The story is set in Lincoln and covers the period between September 1380 and September 1381. As you may know, 1381 was the year of the Peasants’ Revolt when large sections of the English population rebelled in protest against excessive taxes. I actually read a non-fiction book about the Revolt just before Christmas – England, Arise by Juliet Barker – and this provided me with a lot of background knowledge. However, even if you know nothing about this period of history, you should still find The Vanishing Witch easy enough to follow. The Revolt does play an important part in the plot, but this is first and foremost the story of fictional Lincoln wool merchant, Robert of Bassingham, and his family.

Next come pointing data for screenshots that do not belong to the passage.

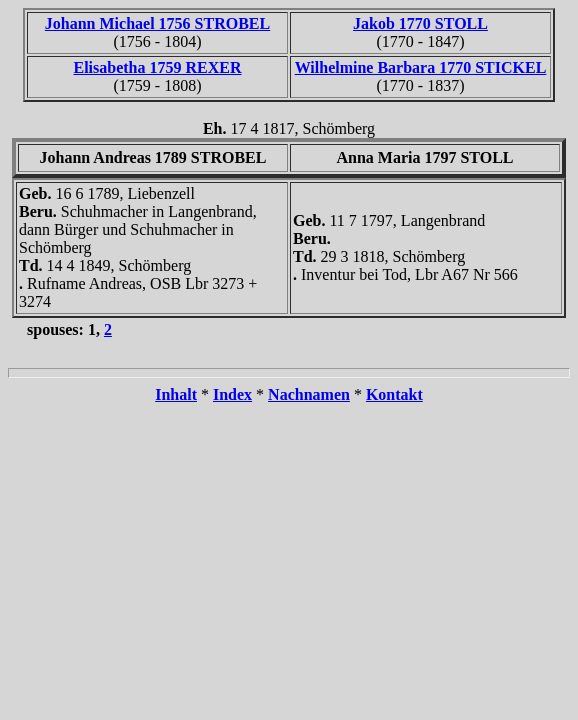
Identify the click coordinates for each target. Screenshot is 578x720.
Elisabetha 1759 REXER (157, 67)
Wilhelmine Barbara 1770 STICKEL (421, 67)
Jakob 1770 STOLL (420, 23)
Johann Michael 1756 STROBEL (157, 23)
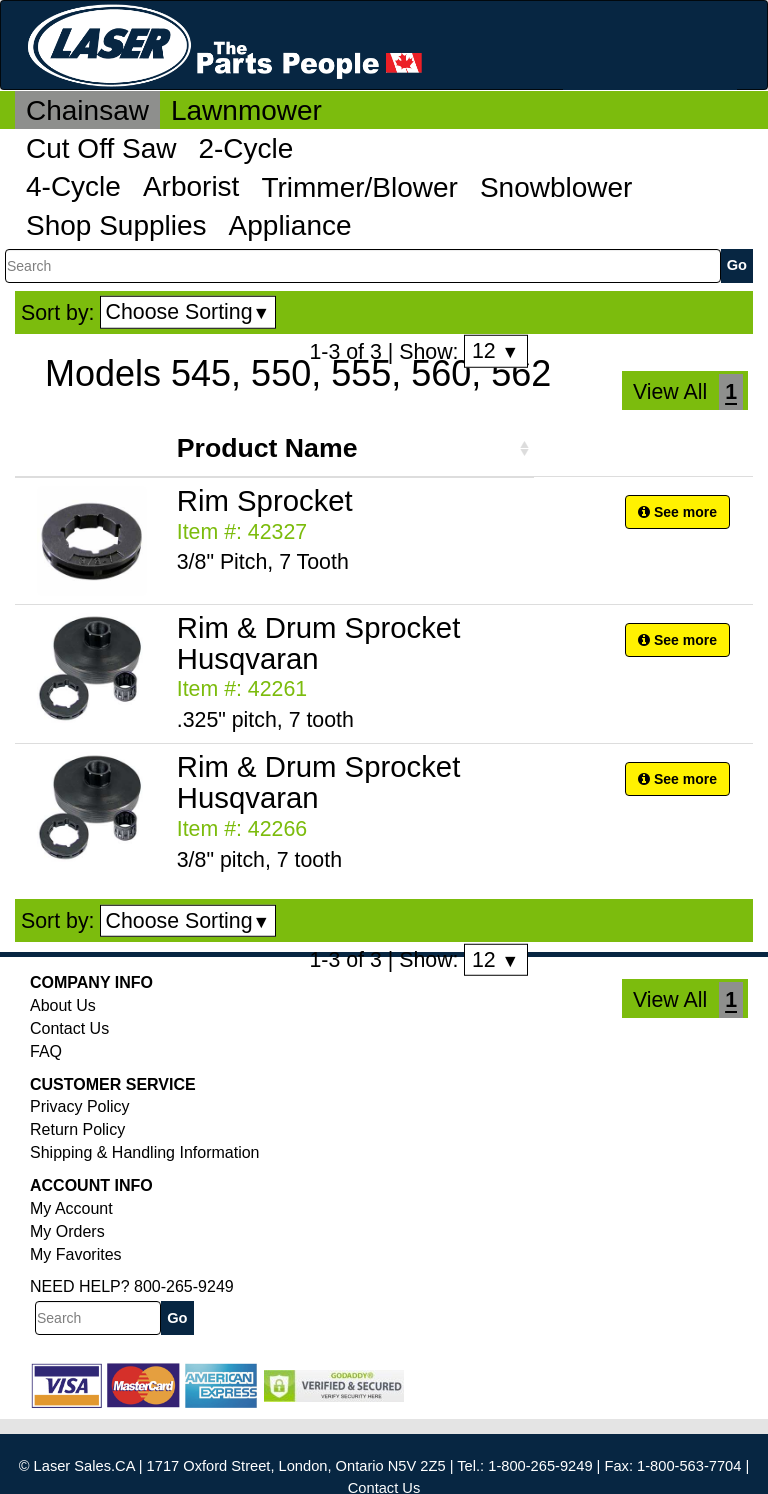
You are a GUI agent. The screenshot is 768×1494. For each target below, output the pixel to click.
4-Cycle (73, 186)
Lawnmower (246, 110)
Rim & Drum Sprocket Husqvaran (319, 643)
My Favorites (76, 1254)
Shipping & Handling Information (144, 1152)
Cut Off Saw (101, 148)
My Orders (67, 1231)
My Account (71, 1208)
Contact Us (69, 1028)
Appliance (290, 225)
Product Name (267, 448)
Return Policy (77, 1129)
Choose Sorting (188, 312)
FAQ (46, 1051)
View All (670, 392)
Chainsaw (87, 110)
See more (677, 512)
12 (495, 351)
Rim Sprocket (265, 500)
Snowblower (556, 187)
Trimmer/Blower (359, 187)
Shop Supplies (116, 225)
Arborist (191, 186)
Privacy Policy (80, 1106)
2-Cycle (245, 148)
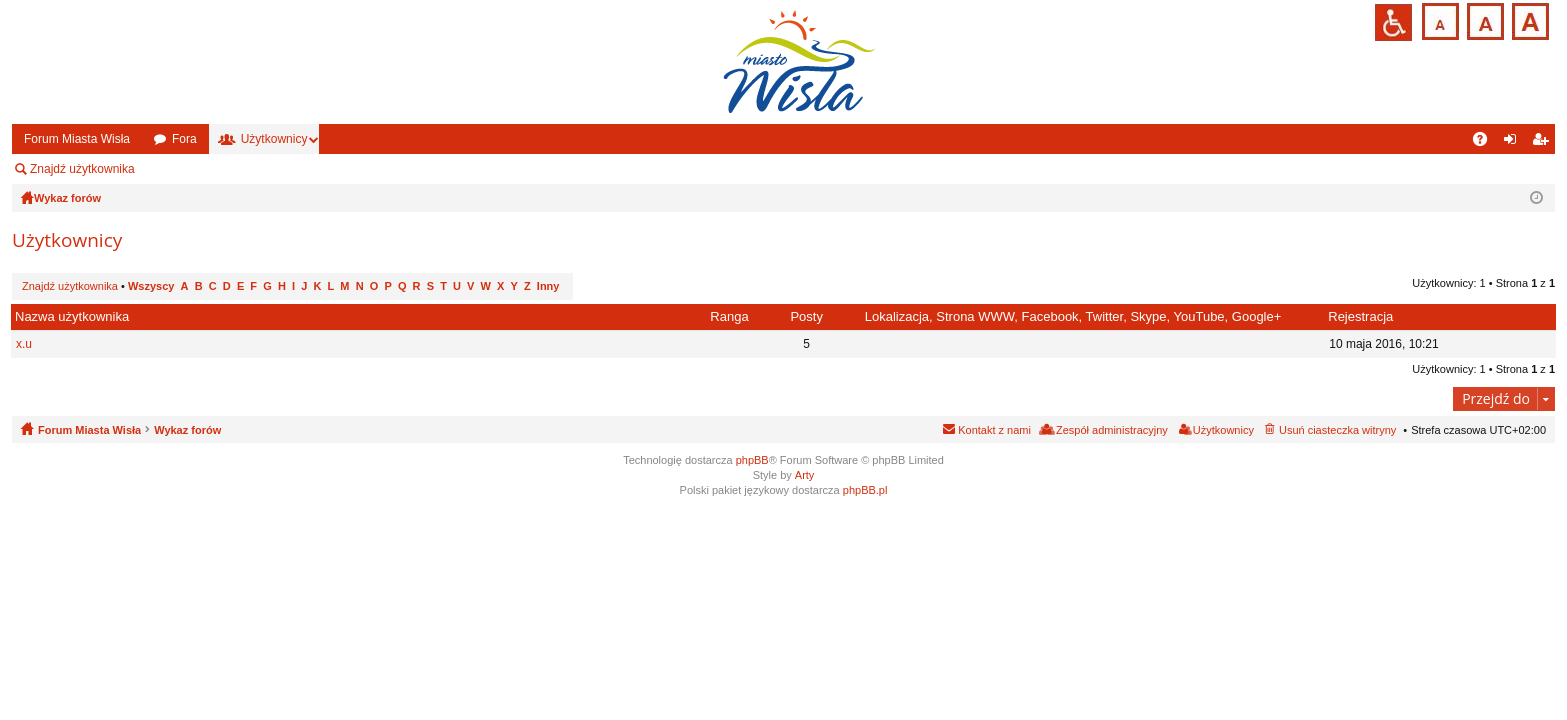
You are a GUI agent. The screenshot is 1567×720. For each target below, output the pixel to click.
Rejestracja (1360, 316)
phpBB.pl (865, 490)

When an attractive widow called Catlin asks Robert for advice regarding an investment, the merchant is only too pleased to help. Despite his reassurances to his wife, Edith, that his relationship with Catlin is purely business-related, he soon finds himself falling in love and it’s not long before the widow, her young daughter Leonia and adult son Edward have become part of Robert’s household. With Edith seriously ill, Robert’s two sons, Jan and Adam, become suspicious of Catlin’s motives – a suspicion shared by the family servants.
A few miles away, in the village of Greetwell, another man is also facing difficult times. His name is Gunter and he is a boatman, responsible for collecting and delivering cargoes of cloth. Work has been sparse lately and when the King’s commissioners arrive in the village, Gunter knows he will struggle to pay his taxes…
I found The Vanishing Witch a very entertaining and enjoyable novel and am quite happy with my first introduction to Karen Maitland’s work. There were plenty of things to like – the time period (not a very popular choice for historical fiction, which made it all the more interesting), the dark atmosphere, the touches of the supernatural, and the plot, which twists and turns as secrets are uncovered and revelations are made. I particularly loved the way Maitland altered my perceptions of the characters as the focus moved from one to another; she made me wary of some of them from the beginning, but I was never quite sure whether or not that wariness was justified!
By telling the stories of both Robert of Bassingham – a wealthy merchant – and Gunter, one of his workers, Maitland is able to explore what life was like in the 14th century for people at different levels of society. However, while the mystery revolving around Robert and Catlin was compelling, the storyline surrounding Gunter’s family and the Peasants’ Revolt felt less developed. This subplot had the potential to be as interesting as the other one and I was disappointed that it wasn’t explored in as much depth.
I’ve mentioned that the author has added some supernatural touches to the novel: each chapter begins with a superstition, a piece of folklore or a description of a spell. These don’t have a lot of direct significance to the story but they are fun to read and are part of the overall atmosphere of the book. There are also some sections of the novel narrated by a ghost, whose identity and role in the story we don’t learn until the end of the book. I didn’t guess who the ghost was and I was surprised when I discovered the truth!
So will I be reading more Karen Maitland? Yes, of course! I’ll start with her new one, The Raven’s Head, then go back to explore her earlier novels.